_To do_
Would you please transcribe the records below exactly, leaving out the pictures?

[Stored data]

#####

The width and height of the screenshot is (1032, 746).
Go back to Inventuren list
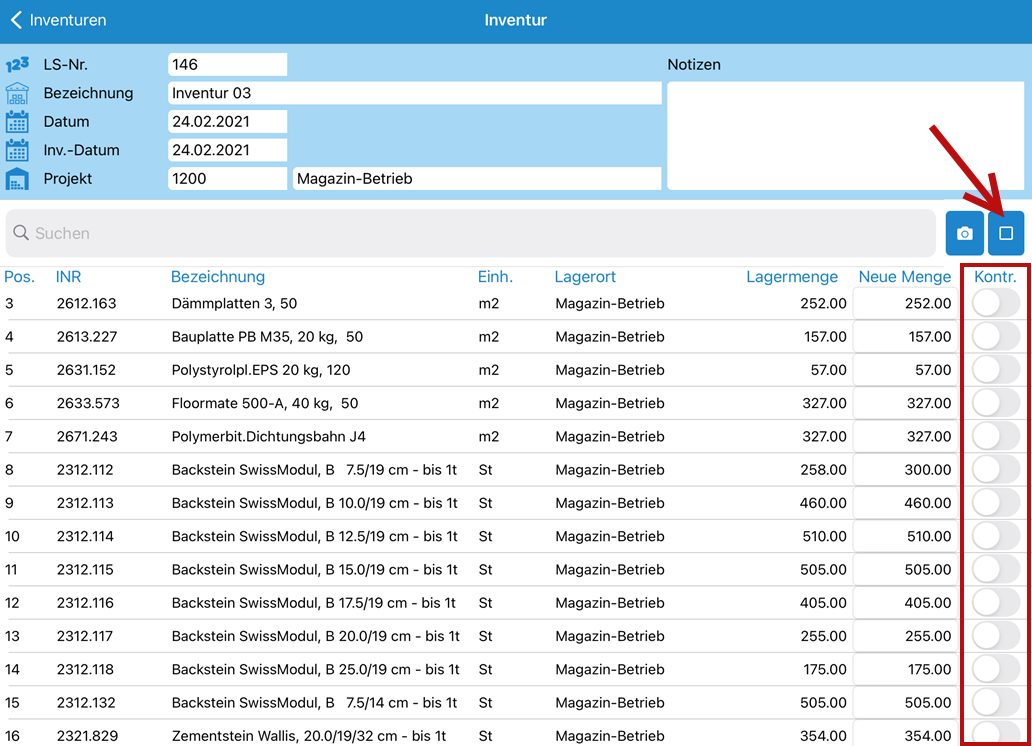(x=58, y=20)
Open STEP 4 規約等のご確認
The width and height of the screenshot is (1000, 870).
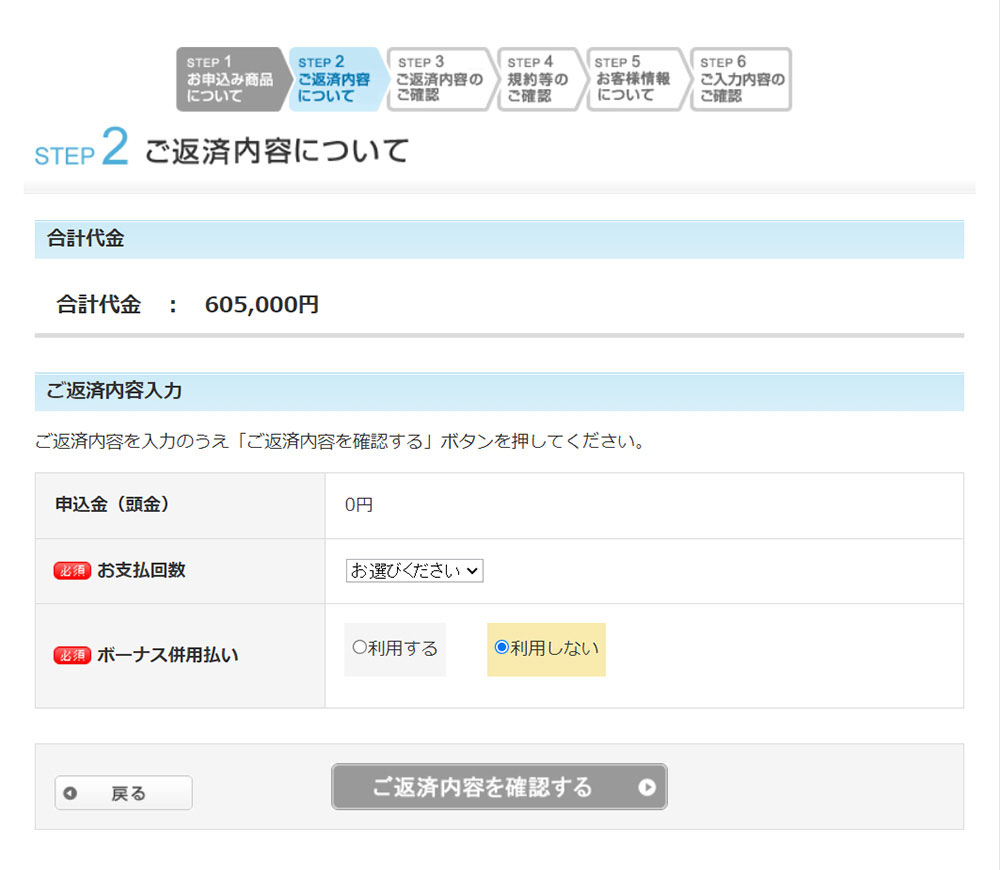(538, 79)
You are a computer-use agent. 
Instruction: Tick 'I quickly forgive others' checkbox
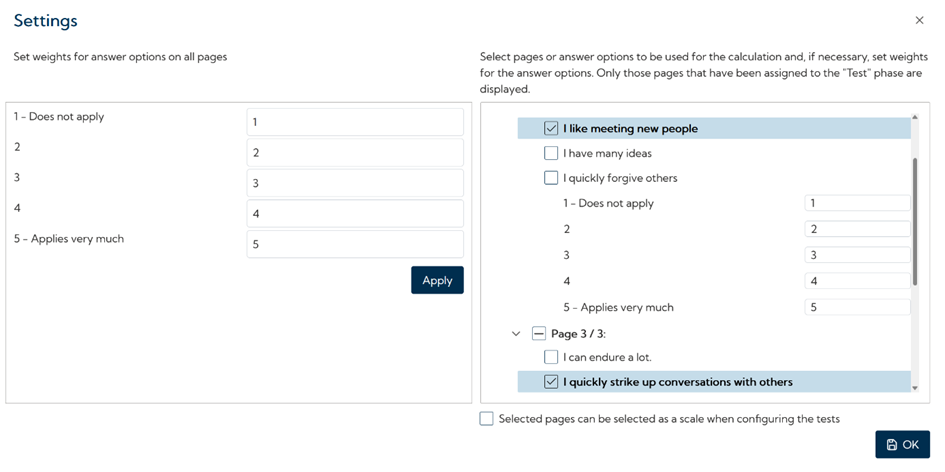coord(551,178)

#####

_Answer box_
The width and height of the screenshot is (1032, 746).
Go back to Inventuren list
(x=58, y=20)
Open STEP 4 規約等のご確認
The width and height of the screenshot is (1000, 870).
(538, 79)
You are a computer-use agent. 
Instruction: Tick 'I quickly forgive others' checkbox
coord(551,178)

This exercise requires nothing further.